A. 口臭の主な原因の一つは、歯周病菌が作り出す硫黄化合物です。歯周病が進行すると、この菌が増え、独特の嫌なにおいを発生させます。口臭が気になる場合は、歯周病の可能性が高いので、一度歯科医院でチェックしてもらうことをお勧めします。

Q13. 将来インプラントになるのは嫌です。今からできることは?

A. 若いうちから歯周病を予防・治療しておけば、将来的な歯の喪失を防ぐことができます。日々の正しい歯磨きとフロス、そして年に1〜2回の定期検診が、将来のインプラント治療を回避するための最も確実な方法です。

Q14. ストレスや睡眠不足は歯周病に影響しますか?

A. はい、影響します。
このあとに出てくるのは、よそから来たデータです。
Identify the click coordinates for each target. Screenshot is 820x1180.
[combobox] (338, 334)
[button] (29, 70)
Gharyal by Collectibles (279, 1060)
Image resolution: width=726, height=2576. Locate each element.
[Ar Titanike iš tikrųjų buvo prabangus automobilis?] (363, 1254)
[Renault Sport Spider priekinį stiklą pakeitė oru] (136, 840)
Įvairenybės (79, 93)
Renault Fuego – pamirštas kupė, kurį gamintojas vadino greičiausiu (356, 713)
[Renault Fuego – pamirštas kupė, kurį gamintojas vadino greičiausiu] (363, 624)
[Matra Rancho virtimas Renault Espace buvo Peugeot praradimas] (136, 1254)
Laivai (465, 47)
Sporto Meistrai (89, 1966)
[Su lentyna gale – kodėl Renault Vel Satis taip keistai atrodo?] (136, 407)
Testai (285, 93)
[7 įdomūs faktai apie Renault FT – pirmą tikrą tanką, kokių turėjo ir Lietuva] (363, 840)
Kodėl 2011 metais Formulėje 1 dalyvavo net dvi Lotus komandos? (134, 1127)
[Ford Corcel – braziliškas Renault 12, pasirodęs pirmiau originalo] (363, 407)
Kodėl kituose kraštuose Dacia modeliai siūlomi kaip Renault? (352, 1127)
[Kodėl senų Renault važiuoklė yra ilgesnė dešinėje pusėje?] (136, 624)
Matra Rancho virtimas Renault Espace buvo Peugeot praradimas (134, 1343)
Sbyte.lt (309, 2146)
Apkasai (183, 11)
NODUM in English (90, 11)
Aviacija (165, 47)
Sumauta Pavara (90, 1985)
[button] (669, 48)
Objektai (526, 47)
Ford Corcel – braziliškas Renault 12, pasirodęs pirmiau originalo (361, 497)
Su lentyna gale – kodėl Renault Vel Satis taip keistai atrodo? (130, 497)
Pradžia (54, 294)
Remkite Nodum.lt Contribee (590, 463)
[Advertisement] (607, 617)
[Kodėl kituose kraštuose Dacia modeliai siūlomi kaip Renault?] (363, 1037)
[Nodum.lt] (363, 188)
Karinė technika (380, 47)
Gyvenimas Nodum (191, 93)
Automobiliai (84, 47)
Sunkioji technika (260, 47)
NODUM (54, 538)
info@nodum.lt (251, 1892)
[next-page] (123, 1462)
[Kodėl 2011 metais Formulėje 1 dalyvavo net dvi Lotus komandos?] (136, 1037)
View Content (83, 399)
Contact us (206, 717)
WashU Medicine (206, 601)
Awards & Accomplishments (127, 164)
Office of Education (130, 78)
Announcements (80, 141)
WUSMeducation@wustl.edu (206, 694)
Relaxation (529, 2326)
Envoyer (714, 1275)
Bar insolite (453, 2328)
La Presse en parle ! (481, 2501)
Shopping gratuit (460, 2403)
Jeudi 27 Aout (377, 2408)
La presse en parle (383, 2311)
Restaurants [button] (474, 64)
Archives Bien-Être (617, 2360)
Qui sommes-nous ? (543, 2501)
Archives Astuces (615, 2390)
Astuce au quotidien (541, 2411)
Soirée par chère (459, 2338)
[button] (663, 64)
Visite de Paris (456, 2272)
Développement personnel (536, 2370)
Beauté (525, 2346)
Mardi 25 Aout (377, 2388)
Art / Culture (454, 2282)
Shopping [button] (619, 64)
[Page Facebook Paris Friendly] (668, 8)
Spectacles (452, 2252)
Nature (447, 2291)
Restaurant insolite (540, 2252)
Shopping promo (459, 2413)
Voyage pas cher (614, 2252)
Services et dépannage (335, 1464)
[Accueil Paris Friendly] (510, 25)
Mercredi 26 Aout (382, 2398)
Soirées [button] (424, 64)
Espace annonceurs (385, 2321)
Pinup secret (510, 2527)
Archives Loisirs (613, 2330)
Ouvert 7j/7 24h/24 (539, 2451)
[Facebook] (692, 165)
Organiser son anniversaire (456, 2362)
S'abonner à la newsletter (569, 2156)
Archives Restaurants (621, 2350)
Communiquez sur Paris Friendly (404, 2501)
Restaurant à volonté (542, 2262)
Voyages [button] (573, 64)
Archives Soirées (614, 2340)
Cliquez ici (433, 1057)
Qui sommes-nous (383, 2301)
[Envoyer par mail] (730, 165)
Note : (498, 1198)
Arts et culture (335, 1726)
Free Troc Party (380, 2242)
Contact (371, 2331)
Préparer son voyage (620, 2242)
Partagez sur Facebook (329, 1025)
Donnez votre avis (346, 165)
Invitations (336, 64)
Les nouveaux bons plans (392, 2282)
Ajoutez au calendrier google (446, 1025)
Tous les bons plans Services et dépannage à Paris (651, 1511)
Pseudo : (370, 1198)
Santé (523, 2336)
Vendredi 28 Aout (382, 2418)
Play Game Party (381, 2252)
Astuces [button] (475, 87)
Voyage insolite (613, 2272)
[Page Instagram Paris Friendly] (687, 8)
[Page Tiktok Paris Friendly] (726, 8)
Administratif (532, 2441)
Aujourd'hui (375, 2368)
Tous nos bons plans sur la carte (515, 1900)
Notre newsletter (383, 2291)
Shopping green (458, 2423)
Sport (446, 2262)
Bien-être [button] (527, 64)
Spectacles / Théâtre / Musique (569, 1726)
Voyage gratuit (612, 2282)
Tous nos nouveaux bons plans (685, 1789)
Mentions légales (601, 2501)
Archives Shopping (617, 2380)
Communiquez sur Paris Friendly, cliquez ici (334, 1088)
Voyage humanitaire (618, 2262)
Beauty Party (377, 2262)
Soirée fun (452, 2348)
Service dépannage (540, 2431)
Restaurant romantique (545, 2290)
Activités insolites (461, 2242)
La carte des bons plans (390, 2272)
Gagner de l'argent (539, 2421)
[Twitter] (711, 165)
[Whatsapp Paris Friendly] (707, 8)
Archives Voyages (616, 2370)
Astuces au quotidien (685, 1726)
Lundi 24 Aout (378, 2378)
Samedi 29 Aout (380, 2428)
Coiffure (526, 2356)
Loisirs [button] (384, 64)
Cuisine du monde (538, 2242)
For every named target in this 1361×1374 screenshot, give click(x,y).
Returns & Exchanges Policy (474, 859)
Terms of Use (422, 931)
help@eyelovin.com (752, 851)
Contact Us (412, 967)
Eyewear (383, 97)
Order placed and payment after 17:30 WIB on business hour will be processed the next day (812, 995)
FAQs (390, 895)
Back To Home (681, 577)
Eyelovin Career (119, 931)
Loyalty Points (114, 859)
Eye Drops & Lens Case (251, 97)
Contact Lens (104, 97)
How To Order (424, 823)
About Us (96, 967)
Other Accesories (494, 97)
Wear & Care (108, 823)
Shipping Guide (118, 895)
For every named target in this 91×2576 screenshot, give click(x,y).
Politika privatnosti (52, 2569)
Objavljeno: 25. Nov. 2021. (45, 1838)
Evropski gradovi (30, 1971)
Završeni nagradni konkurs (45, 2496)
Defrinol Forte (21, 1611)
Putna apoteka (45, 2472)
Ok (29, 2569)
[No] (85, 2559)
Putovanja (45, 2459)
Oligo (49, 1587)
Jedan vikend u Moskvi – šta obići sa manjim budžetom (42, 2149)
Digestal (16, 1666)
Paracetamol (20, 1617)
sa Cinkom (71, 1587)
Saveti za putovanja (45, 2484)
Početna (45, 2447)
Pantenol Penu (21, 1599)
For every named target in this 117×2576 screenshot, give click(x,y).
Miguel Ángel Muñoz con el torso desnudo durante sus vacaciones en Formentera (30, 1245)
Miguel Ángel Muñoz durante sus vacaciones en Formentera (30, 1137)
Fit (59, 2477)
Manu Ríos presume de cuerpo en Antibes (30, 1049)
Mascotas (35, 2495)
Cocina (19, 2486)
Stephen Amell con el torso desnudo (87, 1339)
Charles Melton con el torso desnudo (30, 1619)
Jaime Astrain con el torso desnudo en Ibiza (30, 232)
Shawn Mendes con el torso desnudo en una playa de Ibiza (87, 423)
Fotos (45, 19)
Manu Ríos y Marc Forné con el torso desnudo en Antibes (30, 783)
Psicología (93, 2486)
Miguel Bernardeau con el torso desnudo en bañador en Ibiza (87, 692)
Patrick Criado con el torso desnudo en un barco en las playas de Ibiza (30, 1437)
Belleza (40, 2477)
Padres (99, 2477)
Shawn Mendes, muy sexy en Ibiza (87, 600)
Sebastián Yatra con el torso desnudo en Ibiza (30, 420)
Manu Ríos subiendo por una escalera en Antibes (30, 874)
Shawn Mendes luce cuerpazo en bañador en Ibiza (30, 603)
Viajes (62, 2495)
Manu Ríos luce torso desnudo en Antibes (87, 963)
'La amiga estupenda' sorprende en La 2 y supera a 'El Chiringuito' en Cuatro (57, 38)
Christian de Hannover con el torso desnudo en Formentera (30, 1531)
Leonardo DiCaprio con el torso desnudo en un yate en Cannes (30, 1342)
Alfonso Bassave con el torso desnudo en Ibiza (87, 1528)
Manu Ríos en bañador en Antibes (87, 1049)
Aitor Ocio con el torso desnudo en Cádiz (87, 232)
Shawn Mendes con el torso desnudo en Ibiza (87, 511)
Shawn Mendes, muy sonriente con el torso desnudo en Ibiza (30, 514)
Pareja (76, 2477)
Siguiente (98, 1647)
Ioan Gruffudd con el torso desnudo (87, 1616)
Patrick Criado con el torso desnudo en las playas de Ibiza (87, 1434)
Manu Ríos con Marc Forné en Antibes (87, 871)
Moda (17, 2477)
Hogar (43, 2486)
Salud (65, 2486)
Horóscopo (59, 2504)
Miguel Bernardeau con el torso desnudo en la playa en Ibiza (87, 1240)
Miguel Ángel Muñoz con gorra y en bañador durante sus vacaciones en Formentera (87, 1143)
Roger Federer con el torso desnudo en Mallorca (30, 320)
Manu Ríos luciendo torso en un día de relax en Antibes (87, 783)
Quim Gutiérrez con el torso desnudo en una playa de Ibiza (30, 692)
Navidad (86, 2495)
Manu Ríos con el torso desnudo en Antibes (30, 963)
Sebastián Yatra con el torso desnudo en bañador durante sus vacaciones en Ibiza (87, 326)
精神的なストレスや睡眠不足は、体の免疫力を低下させ、歯周病菌への抵抗力を弱めることがあります。また、ストレスから歯ぎしりや食いしばりをすることがあり、歯周病を悪化させる原因にもなります。

Q15. 歯周病ってうつるんですか?

A. 歯周病菌は、キスや食器の共有など、唾液を介して家族や恋人に感染する可能性があります。ただし、感染したからといって必ず発症するわけではありません。大切なのは、日々の丁寧な口腔ケアで、菌が増殖しにくい口内環境を保つことです。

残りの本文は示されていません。